**DO THIS**
Rewrite the items from the line that has "Given: Click the refresh icon in file browser" through the line that has "Viewport: 1280px width, 936px height.", swapping "refresh icon" for "reload button" and leaving everything else untouched.
____ GIVEN INFORMATION
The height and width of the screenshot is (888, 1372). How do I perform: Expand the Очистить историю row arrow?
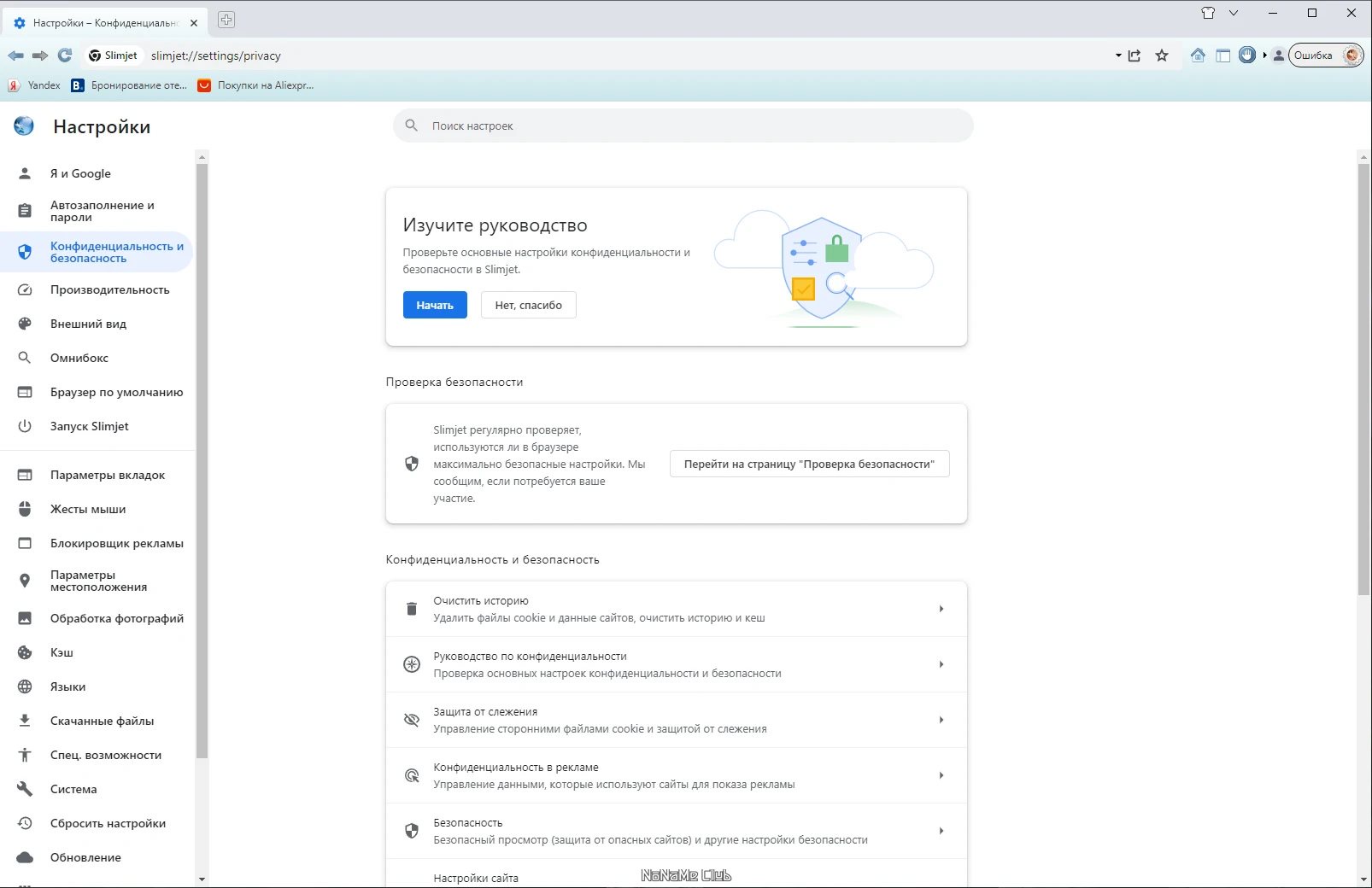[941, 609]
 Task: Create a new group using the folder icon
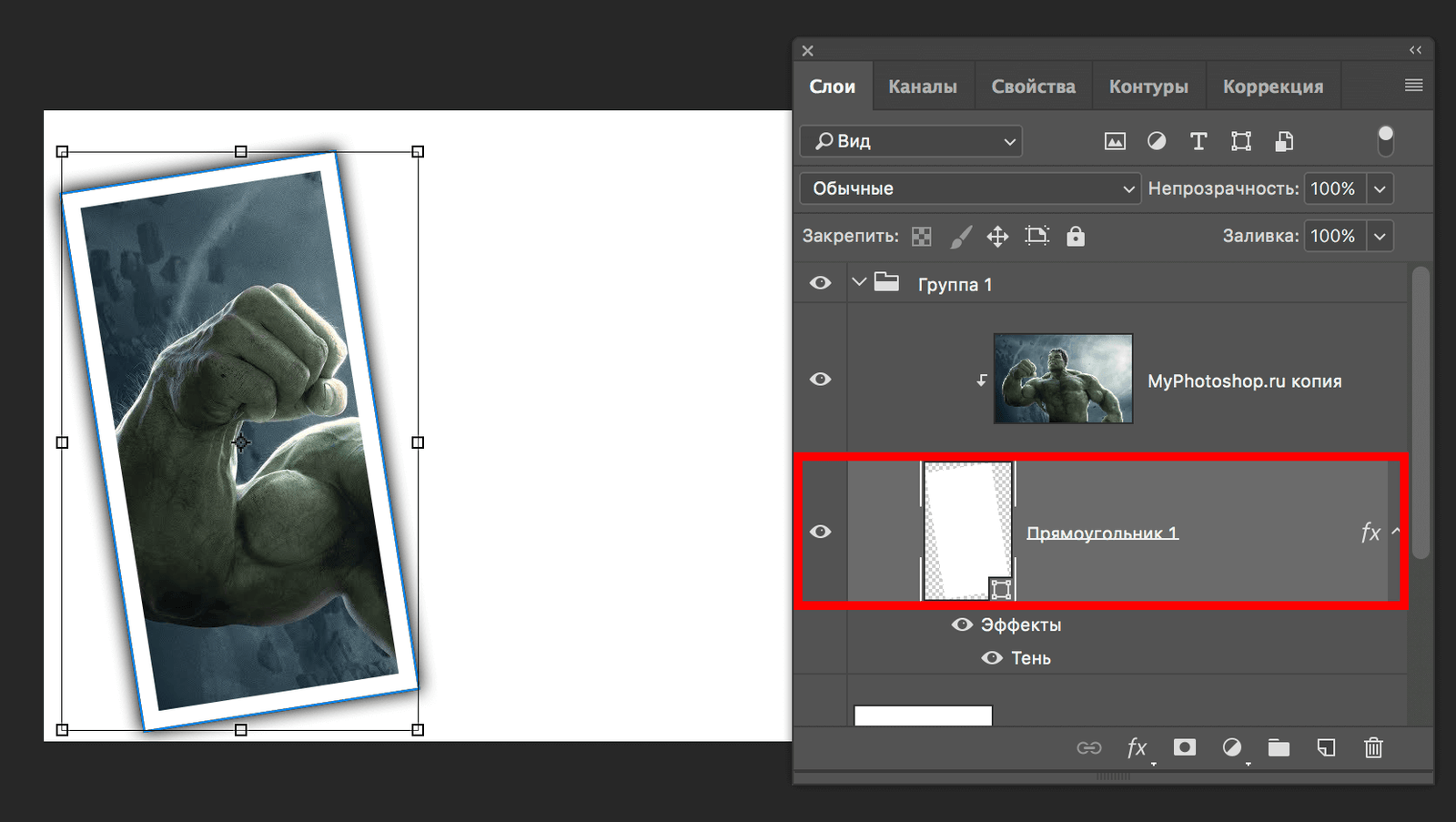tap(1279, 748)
________
____ GIVEN INFORMATION
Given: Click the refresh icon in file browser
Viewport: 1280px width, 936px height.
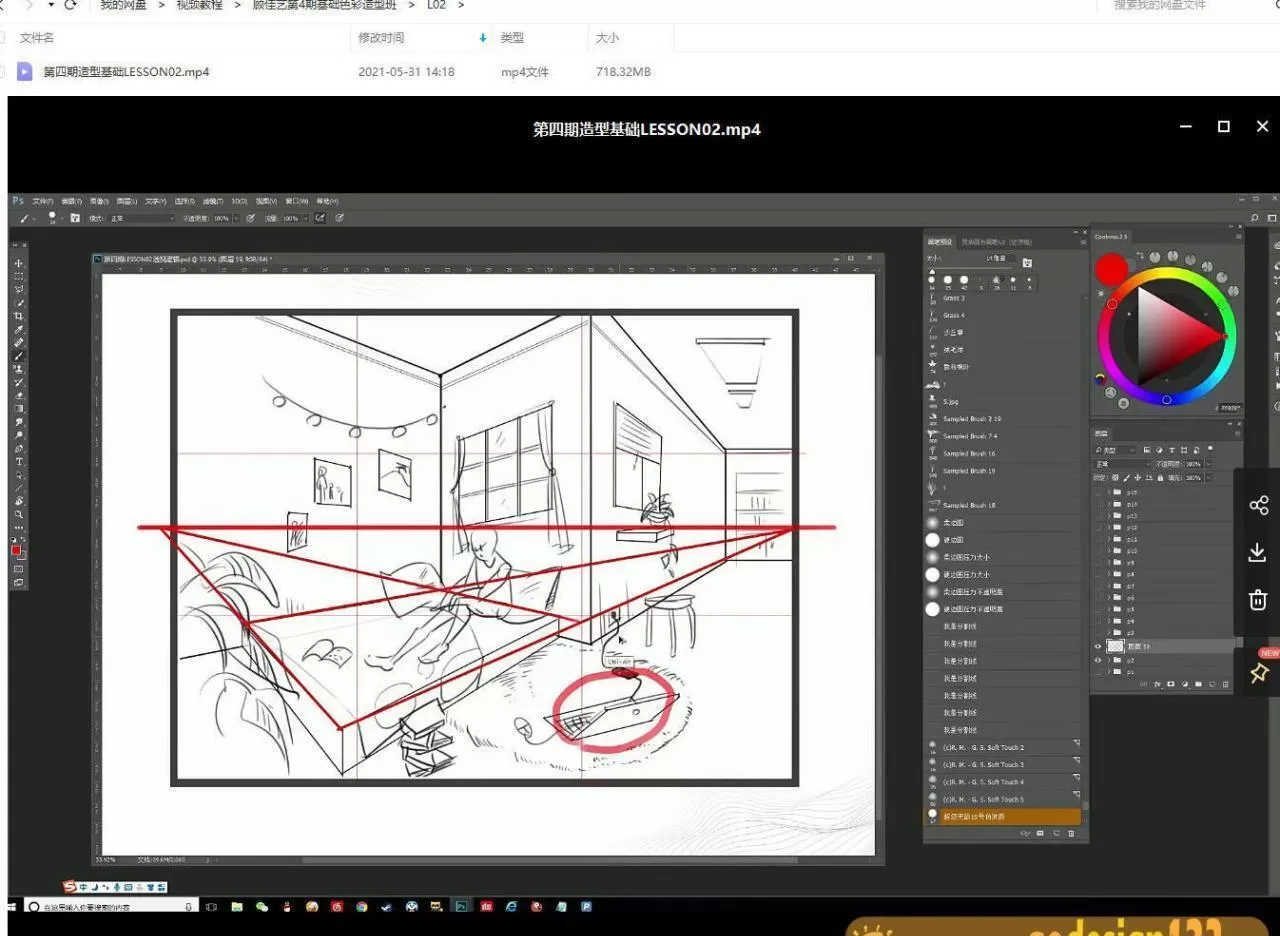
________
**SOLUTION TO THE EXERCISE**
Given: Click the reload button in file browser
Viewport: 1280px width, 936px height.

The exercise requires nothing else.